Written instruction ▸ Copy out every line of the data below without changing anything.
## BEGIN
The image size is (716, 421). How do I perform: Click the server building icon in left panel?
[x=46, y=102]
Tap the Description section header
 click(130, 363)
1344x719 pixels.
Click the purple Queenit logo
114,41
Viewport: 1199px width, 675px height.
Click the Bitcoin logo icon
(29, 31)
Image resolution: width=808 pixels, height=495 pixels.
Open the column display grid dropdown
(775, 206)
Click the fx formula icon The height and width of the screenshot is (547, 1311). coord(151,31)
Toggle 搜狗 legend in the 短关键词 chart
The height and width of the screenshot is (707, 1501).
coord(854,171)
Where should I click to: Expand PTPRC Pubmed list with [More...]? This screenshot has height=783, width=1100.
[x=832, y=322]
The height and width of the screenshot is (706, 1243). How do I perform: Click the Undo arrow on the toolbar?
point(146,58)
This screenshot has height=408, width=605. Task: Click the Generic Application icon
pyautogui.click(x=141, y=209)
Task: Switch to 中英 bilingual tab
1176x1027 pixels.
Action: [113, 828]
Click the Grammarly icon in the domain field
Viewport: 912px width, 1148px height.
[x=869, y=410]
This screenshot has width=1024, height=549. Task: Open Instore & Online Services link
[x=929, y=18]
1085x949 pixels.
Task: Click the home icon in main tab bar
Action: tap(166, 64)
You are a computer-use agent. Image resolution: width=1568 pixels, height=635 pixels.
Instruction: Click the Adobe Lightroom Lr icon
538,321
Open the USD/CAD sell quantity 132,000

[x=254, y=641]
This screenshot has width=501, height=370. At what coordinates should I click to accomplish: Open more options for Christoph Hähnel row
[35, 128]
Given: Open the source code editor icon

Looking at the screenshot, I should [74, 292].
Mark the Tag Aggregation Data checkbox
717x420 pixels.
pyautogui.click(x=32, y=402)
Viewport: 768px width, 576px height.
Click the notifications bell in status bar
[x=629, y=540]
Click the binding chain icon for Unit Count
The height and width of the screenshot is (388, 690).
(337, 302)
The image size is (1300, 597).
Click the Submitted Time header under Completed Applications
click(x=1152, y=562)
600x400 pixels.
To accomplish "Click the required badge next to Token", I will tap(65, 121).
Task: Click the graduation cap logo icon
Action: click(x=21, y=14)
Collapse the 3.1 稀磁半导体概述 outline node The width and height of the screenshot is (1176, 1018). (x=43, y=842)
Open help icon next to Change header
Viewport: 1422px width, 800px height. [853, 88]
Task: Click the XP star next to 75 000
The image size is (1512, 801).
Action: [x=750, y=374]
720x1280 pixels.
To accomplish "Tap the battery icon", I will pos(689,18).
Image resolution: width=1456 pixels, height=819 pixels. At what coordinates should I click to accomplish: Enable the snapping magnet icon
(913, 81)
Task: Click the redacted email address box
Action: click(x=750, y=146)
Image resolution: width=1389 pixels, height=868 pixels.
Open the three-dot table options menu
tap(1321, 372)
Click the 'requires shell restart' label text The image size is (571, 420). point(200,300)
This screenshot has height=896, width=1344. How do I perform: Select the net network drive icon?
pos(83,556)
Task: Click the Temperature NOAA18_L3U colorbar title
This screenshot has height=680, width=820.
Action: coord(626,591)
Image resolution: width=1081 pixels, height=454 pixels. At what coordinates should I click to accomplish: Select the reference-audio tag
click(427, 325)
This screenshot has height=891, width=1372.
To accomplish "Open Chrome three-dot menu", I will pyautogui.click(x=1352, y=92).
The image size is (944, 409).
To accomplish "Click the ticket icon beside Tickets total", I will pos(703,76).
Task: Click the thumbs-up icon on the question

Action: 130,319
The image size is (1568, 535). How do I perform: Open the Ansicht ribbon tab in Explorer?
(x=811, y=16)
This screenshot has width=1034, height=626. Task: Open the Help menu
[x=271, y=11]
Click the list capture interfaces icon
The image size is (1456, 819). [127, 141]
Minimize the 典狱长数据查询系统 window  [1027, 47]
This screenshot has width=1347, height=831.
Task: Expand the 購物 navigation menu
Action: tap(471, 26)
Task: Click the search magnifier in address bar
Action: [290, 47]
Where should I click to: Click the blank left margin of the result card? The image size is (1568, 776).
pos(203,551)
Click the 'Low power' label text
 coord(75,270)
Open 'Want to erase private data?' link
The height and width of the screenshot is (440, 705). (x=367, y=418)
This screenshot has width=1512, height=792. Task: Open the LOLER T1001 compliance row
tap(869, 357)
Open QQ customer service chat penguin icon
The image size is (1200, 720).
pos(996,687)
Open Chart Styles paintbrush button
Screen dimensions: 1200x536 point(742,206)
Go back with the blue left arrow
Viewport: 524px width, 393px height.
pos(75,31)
## END
Exercise solution ▸
The image size is (716, 421). How do I perform: Click the server building icon in left panel?
[x=46, y=102]
Tap the Description section header
 click(130, 363)
1344x719 pixels.
Click the purple Queenit logo
114,41
Viewport: 1199px width, 675px height.
Click the Bitcoin logo icon
(29, 31)
Image resolution: width=808 pixels, height=495 pixels.
Open the column display grid dropdown
(775, 206)
Click the fx formula icon The height and width of the screenshot is (547, 1311). coord(151,31)
Toggle 搜狗 legend in the 短关键词 chart
The height and width of the screenshot is (707, 1501).
coord(854,171)
Where should I click to: Expand PTPRC Pubmed list with [More...]? This screenshot has height=783, width=1100.
[x=832, y=322]
The height and width of the screenshot is (706, 1243). How do I perform: Click the Undo arrow on the toolbar?
point(146,58)
This screenshot has height=408, width=605. Task: Click the Generic Application icon
pyautogui.click(x=141, y=209)
Task: Switch to 中英 bilingual tab
1176x1027 pixels.
Action: [113, 828]
Click the Grammarly icon in the domain field
Viewport: 912px width, 1148px height.
[x=869, y=410]
This screenshot has width=1024, height=549. Task: Open Instore & Online Services link
[x=929, y=18]
1085x949 pixels.
Task: Click the home icon in main tab bar
Action: tap(166, 64)
You are a computer-use agent. Image resolution: width=1568 pixels, height=635 pixels.
Instruction: Click the Adobe Lightroom Lr icon
538,321
Open the USD/CAD sell quantity 132,000

[x=254, y=641]
This screenshot has width=501, height=370. At what coordinates should I click to accomplish: Open more options for Christoph Hähnel row
[35, 128]
Given: Open the source code editor icon

Looking at the screenshot, I should [74, 292].
Mark the Tag Aggregation Data checkbox
717x420 pixels.
pyautogui.click(x=32, y=402)
Viewport: 768px width, 576px height.
Click the notifications bell in status bar
[x=629, y=540]
Click the binding chain icon for Unit Count
The height and width of the screenshot is (388, 690).
(337, 302)
The image size is (1300, 597).
Click the Submitted Time header under Completed Applications
click(x=1152, y=562)
600x400 pixels.
To accomplish "Click the required badge next to Token", I will tap(65, 121).
Task: Click the graduation cap logo icon
Action: click(x=21, y=14)
Collapse the 3.1 稀磁半导体概述 outline node The width and height of the screenshot is (1176, 1018). (x=43, y=842)
Open help icon next to Change header
Viewport: 1422px width, 800px height. [853, 88]
Task: Click the XP star next to 75 000
The image size is (1512, 801).
Action: [x=750, y=374]
720x1280 pixels.
To accomplish "Tap the battery icon", I will pos(689,18).
Image resolution: width=1456 pixels, height=819 pixels. At what coordinates should I click to accomplish: Enable the snapping magnet icon
(913, 81)
Task: Click the redacted email address box
Action: click(x=750, y=146)
Image resolution: width=1389 pixels, height=868 pixels.
Open the three-dot table options menu
tap(1321, 372)
Click the 'requires shell restart' label text The image size is (571, 420). point(200,300)
This screenshot has height=896, width=1344. How do I perform: Select the net network drive icon?
pos(83,556)
Task: Click the Temperature NOAA18_L3U colorbar title
This screenshot has height=680, width=820.
Action: coord(626,591)
Image resolution: width=1081 pixels, height=454 pixels. At what coordinates should I click to accomplish: Select the reference-audio tag
click(427, 325)
This screenshot has height=891, width=1372.
To accomplish "Open Chrome three-dot menu", I will pyautogui.click(x=1352, y=92).
The image size is (944, 409).
To accomplish "Click the ticket icon beside Tickets total", I will pos(703,76).
Task: Click the thumbs-up icon on the question

Action: 130,319
The image size is (1568, 535). How do I perform: Open the Ansicht ribbon tab in Explorer?
(x=811, y=16)
This screenshot has width=1034, height=626. Task: Open the Help menu
[x=271, y=11]
Click the list capture interfaces icon
The image size is (1456, 819). [127, 141]
Minimize the 典狱长数据查询系统 window  [1027, 47]
This screenshot has width=1347, height=831.
Task: Expand the 購物 navigation menu
Action: tap(471, 26)
Task: Click the search magnifier in address bar
Action: [290, 47]
Where should I click to: Click the blank left margin of the result card? The image size is (1568, 776).
pos(203,551)
Click the 'Low power' label text
 coord(75,270)
Open 'Want to erase private data?' link
The height and width of the screenshot is (440, 705). (x=367, y=418)
This screenshot has width=1512, height=792. Task: Open the LOLER T1001 compliance row
tap(869, 357)
Open QQ customer service chat penguin icon
The image size is (1200, 720).
pos(996,687)
Open Chart Styles paintbrush button
Screen dimensions: 1200x536 point(742,206)
Go back with the blue left arrow
Viewport: 524px width, 393px height.
pos(75,31)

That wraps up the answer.